PROBLEM DETAILS => Lay out every line of the items below as a Markdown table with two columns, Row and Line. Number the rows in order and skip blank lines.

SUPPLIED ENTRIES =>
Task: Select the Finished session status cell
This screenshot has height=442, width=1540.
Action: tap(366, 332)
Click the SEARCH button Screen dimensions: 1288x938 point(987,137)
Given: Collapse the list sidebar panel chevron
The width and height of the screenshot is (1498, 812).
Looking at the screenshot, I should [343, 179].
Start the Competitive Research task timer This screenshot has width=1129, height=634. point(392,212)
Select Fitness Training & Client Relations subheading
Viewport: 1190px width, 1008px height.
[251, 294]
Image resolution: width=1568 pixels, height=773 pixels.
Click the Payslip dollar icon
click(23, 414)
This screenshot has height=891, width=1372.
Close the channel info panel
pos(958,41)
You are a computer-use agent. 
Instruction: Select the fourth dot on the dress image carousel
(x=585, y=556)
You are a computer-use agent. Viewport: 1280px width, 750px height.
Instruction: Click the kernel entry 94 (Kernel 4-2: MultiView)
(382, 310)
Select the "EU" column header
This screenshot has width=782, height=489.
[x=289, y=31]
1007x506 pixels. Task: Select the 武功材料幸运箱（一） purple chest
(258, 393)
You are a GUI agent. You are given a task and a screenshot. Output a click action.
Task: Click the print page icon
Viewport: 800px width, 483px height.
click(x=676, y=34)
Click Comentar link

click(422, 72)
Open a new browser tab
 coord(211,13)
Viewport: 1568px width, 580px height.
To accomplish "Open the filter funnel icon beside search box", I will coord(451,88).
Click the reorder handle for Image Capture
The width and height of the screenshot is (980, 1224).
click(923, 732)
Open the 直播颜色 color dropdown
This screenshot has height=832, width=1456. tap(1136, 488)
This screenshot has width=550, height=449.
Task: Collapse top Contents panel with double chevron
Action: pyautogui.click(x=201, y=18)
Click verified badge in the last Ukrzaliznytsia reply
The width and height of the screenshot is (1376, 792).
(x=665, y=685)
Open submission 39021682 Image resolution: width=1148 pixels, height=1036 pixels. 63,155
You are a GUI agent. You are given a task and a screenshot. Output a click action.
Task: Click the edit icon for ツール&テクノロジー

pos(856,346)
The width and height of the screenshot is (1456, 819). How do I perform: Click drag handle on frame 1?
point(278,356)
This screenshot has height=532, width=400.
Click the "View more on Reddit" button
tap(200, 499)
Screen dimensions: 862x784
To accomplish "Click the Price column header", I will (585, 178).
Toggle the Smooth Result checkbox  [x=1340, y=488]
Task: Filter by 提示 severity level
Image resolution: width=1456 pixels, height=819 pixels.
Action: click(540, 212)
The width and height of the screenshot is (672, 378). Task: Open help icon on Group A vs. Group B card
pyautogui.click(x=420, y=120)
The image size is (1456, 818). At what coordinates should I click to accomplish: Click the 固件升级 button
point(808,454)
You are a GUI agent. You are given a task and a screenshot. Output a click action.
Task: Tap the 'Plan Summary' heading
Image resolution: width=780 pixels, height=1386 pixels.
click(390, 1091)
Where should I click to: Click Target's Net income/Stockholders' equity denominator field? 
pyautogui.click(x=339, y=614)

EXPECTED ANSWER =>
| Row | Line |
|---|---|
| 1 | Task: Select the Finished session status cell |
| 2 | This screenshot has height=442, width=1540. |
| 3 | Action: tap(366, 332) |
| 4 | Click the SEARCH button Screen dimensions: 1288x938 point(987,137) |
| 5 | Given: Collapse the list sidebar panel chevron |
| 6 | The width and height of the screenshot is (1498, 812). |
| 7 | Looking at the screenshot, I should [343, 179]. |
| 8 | Start the Competitive Research task timer This screenshot has width=1129, height=634. point(392,212) |
| 9 | Select Fitness Training & Client Relations subheading |
| 10 | Viewport: 1190px width, 1008px height. |
| 11 | [251, 294] |
| 12 | Image resolution: width=1568 pixels, height=773 pixels. |
| 13 | Click the Payslip dollar icon |
| 14 | click(23, 414) |
| 15 | This screenshot has height=891, width=1372. |
| 16 | Close the channel info panel |
| 17 | pos(958,41) |
| 18 | You are a computer-use agent.  |
| 19 | Instruction: Select the fourth dot on the dress image carousel |
| 20 | (x=585, y=556) |
| 21 | You are a computer-use agent. Viewport: 1280px width, 750px height. |
| 22 | Instruction: Click the kernel entry 94 (Kernel 4-2: MultiView) |
| 23 | (382, 310) |
| 24 | Select the "EU" column header |
| 25 | This screenshot has width=782, height=489. |
| 26 | [x=289, y=31] |
| 27 | 1007x506 pixels. Task: Select the 武功材料幸运箱（一） purple chest |
| 28 | (258, 393) |
| 29 | You are a GUI agent. You are given a task and a screenshot. Output a click action. |
| 30 | Task: Click the print page icon |
| 31 | Viewport: 800px width, 483px height. |
| 32 | click(x=676, y=34) |
| 33 | Click Comentar link |
| 34 | click(422, 72) |
| 35 | Open a new browser tab |
| 36 |  coord(211,13) |
| 37 | Viewport: 1568px width, 580px height. |
| 38 | To accomplish "Open the filter funnel icon beside search box", I will coord(451,88). |
| 39 | Click the reorder handle for Image Capture |
| 40 | The width and height of the screenshot is (980, 1224). |
| 41 | click(923, 732) |
| 42 | Open the 直播颜色 color dropdown |
| 43 | This screenshot has height=832, width=1456. tap(1136, 488) |
| 44 | This screenshot has width=550, height=449. |
| 45 | Task: Collapse top Contents panel with double chevron |
| 46 | Action: pyautogui.click(x=201, y=18) |
| 47 | Click verified badge in the last Ukrzaliznytsia reply |
| 48 | The width and height of the screenshot is (1376, 792). |
| 49 | (x=665, y=685) |
| 50 | Open submission 39021682 Image resolution: width=1148 pixels, height=1036 pixels. 63,155 |
| 51 | You are a GUI agent. You are given a task and a screenshot. Output a click action. |
| 52 | Task: Click the edit icon for ツール&テクノロジー |
| 53 | pos(856,346) |
| 54 | The width and height of the screenshot is (1456, 819). How do I perform: Click drag handle on frame 1? |
| 55 | point(278,356) |
| 56 | This screenshot has height=532, width=400. |
| 57 | Click the "View more on Reddit" button |
| 58 | tap(200, 499) |
| 59 | Screen dimensions: 862x784 |
| 60 | To accomplish "Click the Price column header", I will (585, 178). |
| 61 | Toggle the Smooth Result checkbox  [x=1340, y=488] |
| 62 | Task: Filter by 提示 severity level |
| 63 | Image resolution: width=1456 pixels, height=819 pixels. |
| 64 | Action: click(540, 212) |
| 65 | The width and height of the screenshot is (672, 378). Task: Open help icon on Group A vs. Group B card |
| 66 | pyautogui.click(x=420, y=120) |
| 67 | The image size is (1456, 818). At what coordinates should I click to accomplish: Click the 固件升级 button |
| 68 | point(808,454) |
| 69 | You are a GUI agent. You are given a task and a screenshot. Output a click action. |
| 70 | Task: Tap the 'Plan Summary' heading |
| 71 | Image resolution: width=780 pixels, height=1386 pixels. |
| 72 | click(390, 1091) |
| 73 | Where should I click to: Click Target's Net income/Stockholders' equity denominator field?  |
| 74 | pyautogui.click(x=339, y=614) |